## Problem:
All that is wanted is a word-for-word copy of the data from its first line to the line containing "Given: Click the question mark FAQ icon", both included.
[Records to use]
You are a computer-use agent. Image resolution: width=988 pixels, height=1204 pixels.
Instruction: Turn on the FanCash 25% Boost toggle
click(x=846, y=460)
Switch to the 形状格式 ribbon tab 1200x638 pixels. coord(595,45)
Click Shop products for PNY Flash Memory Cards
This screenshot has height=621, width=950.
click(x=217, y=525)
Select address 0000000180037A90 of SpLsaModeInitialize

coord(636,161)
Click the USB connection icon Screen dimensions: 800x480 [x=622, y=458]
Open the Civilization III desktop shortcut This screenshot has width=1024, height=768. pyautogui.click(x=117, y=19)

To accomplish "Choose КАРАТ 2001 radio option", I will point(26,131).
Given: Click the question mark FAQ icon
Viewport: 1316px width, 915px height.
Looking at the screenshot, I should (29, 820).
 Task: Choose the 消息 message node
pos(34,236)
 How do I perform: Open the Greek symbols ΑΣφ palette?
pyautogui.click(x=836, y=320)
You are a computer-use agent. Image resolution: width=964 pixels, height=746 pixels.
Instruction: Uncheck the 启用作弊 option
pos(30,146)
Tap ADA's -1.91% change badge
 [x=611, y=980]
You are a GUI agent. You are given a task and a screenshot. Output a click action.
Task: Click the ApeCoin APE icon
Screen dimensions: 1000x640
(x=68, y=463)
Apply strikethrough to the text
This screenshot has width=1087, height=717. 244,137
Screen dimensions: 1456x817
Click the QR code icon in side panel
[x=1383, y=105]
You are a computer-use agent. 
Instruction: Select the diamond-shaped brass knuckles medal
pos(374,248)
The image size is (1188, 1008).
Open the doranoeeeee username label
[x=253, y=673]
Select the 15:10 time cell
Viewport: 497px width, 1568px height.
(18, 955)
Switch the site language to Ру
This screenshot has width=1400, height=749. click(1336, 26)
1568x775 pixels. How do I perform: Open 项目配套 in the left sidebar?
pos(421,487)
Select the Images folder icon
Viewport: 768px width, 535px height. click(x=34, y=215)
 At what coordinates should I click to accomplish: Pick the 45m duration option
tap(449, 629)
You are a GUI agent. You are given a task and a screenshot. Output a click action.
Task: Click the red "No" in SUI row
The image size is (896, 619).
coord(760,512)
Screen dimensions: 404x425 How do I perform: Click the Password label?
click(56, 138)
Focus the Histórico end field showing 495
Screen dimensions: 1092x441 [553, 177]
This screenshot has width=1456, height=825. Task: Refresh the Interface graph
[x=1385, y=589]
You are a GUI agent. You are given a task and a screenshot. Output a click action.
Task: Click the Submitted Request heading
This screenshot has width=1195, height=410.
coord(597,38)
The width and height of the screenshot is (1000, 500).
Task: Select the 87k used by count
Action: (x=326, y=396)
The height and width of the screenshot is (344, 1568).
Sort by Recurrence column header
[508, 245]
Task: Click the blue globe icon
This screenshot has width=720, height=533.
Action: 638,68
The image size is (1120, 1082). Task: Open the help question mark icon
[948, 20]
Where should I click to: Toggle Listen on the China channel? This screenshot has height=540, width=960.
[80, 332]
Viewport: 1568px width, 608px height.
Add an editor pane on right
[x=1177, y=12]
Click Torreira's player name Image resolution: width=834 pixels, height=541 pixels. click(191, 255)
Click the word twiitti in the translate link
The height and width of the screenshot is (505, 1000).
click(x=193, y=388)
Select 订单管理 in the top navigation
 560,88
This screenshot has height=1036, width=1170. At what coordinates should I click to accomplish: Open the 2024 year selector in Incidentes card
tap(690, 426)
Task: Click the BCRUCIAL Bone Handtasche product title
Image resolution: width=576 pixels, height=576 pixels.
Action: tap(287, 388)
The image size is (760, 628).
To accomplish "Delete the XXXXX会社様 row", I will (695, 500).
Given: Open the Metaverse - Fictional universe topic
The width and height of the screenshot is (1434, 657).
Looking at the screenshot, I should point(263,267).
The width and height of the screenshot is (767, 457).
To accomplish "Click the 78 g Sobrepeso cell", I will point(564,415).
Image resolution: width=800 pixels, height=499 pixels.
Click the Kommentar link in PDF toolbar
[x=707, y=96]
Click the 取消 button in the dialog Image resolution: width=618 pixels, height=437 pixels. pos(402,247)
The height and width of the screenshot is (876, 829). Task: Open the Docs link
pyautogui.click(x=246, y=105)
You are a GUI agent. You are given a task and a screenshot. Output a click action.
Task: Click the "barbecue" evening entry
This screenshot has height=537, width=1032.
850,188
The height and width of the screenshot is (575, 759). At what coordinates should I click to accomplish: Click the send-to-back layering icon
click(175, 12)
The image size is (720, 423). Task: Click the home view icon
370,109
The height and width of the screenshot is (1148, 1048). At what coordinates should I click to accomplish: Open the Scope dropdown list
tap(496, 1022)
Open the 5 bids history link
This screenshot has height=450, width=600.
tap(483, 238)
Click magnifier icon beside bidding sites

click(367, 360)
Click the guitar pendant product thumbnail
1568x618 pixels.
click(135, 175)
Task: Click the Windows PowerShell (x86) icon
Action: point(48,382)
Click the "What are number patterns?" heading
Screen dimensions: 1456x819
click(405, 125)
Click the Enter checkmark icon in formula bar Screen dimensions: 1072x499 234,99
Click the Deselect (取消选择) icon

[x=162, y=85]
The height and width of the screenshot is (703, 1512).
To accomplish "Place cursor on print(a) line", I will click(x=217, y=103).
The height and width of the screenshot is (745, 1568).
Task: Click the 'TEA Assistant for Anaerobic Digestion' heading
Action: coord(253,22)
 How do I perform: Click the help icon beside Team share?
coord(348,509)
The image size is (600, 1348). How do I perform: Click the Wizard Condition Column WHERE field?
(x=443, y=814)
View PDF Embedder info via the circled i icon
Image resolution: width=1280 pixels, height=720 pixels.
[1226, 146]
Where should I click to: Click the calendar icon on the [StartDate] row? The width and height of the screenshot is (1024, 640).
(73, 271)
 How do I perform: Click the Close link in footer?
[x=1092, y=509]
[/Records to use]
## Answer for this exercise:
You are a computer-use agent. Image resolution: width=988 pixels, height=1204 pixels.
Instruction: Turn on the FanCash 25% Boost toggle
click(x=846, y=460)
Switch to the 形状格式 ribbon tab 1200x638 pixels. coord(595,45)
Click Shop products for PNY Flash Memory Cards
This screenshot has height=621, width=950.
click(x=217, y=525)
Select address 0000000180037A90 of SpLsaModeInitialize

coord(636,161)
Click the USB connection icon Screen dimensions: 800x480 [x=622, y=458]
Open the Civilization III desktop shortcut This screenshot has width=1024, height=768. pyautogui.click(x=117, y=19)

To accomplish "Choose КАРАТ 2001 radio option", I will point(26,131).
Given: Click the question mark FAQ icon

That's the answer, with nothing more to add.